**WHAT YOU ARE ASKED TO DO:**
For this listing, the lines between the one holding "The height and width of the screenshot is (988, 660)." and the one holding "Like the tweet with 22 likes", inclusive, must be set down exactly.

**PROVIDED MATERIAL:**
___
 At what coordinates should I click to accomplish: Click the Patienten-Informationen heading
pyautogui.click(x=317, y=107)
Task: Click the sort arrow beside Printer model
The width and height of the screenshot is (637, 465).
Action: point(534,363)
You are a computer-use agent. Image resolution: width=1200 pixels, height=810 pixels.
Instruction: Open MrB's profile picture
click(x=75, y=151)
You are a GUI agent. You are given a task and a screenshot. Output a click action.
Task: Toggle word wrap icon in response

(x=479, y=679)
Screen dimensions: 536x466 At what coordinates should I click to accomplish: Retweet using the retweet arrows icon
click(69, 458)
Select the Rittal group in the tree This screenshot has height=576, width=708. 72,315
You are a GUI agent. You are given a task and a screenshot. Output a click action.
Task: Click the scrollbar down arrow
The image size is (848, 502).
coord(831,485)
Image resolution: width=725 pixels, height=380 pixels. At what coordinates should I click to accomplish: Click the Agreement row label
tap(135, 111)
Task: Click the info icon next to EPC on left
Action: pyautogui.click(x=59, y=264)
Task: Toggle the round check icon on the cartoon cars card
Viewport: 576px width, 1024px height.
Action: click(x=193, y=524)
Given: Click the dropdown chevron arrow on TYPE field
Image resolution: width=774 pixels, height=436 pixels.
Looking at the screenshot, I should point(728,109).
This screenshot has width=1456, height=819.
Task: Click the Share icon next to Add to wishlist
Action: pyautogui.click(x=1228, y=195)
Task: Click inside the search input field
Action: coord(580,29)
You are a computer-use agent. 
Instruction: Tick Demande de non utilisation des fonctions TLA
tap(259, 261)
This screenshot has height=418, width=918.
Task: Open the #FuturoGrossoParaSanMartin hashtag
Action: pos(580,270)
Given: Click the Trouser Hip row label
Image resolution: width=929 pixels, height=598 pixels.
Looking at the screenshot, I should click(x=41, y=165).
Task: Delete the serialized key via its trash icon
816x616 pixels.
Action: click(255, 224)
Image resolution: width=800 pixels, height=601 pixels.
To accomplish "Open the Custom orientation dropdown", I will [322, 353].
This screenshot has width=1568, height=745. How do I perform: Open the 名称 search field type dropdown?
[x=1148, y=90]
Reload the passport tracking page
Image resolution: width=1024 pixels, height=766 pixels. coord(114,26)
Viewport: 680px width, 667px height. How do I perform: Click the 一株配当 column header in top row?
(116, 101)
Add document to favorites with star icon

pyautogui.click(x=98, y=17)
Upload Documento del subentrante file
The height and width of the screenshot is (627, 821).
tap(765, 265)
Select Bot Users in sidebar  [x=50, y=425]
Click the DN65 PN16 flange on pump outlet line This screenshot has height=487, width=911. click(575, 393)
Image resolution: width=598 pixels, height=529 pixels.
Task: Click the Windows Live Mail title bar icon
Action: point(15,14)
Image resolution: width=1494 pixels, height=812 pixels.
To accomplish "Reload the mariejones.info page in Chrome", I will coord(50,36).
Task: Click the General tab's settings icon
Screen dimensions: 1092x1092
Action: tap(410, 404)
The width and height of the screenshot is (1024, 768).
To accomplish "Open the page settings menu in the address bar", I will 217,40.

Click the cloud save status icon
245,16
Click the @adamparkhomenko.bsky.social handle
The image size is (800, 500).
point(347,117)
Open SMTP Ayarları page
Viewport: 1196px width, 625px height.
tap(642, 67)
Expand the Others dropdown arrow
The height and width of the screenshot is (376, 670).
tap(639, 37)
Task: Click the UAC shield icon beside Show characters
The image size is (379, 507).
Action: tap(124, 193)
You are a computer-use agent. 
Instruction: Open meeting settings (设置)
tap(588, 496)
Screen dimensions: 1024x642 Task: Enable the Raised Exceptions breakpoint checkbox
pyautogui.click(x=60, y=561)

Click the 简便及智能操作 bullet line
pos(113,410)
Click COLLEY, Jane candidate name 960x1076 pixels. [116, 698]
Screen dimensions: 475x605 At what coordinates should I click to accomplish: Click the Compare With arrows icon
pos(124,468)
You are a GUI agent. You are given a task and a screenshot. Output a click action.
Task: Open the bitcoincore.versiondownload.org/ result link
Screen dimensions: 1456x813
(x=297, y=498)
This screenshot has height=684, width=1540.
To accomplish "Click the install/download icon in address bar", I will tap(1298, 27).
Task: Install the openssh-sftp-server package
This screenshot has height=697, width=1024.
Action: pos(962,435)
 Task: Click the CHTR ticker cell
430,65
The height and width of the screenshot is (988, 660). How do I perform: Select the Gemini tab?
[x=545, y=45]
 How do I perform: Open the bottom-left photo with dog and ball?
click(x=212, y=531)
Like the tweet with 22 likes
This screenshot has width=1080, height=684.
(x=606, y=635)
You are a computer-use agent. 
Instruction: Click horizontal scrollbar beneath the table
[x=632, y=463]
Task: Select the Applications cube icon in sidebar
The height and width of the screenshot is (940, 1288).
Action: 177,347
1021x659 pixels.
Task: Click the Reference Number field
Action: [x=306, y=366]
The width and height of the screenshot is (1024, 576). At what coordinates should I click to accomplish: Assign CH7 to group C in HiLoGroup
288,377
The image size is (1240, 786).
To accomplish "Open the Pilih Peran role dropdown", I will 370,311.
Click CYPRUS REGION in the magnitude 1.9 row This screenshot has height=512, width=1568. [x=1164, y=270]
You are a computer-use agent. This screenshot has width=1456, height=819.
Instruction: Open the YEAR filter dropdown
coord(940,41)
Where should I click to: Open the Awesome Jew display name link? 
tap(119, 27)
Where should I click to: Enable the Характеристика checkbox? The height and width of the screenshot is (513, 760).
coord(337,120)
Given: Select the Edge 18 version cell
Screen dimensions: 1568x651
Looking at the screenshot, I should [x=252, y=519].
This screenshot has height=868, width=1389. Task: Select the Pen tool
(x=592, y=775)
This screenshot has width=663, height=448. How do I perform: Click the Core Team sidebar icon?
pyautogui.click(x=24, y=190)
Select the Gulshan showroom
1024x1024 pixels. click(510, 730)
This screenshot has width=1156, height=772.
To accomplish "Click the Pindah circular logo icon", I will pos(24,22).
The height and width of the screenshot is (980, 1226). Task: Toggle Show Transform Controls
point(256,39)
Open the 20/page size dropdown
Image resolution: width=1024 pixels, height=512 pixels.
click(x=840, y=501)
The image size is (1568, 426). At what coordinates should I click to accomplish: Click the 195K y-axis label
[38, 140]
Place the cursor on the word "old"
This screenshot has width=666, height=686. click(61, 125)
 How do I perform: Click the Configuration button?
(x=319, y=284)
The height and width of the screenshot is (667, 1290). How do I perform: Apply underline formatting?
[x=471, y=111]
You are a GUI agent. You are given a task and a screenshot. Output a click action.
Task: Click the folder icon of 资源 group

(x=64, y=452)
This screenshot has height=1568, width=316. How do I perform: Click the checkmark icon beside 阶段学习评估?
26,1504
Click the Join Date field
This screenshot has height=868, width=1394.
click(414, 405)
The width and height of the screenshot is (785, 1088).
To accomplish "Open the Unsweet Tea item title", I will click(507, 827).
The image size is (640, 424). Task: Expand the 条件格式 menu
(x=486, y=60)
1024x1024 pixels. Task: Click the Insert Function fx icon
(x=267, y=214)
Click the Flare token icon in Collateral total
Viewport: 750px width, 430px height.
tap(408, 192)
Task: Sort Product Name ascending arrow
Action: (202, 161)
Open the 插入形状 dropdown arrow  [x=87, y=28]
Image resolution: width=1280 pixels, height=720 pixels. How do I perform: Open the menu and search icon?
___
**WRITTEN RESPONSE:**
The height and width of the screenshot is (988, 660). How do I perform: Select the Gemini tab?
[x=545, y=45]
 How do I perform: Open the bottom-left photo with dog and ball?
click(x=212, y=531)
Like the tweet with 22 likes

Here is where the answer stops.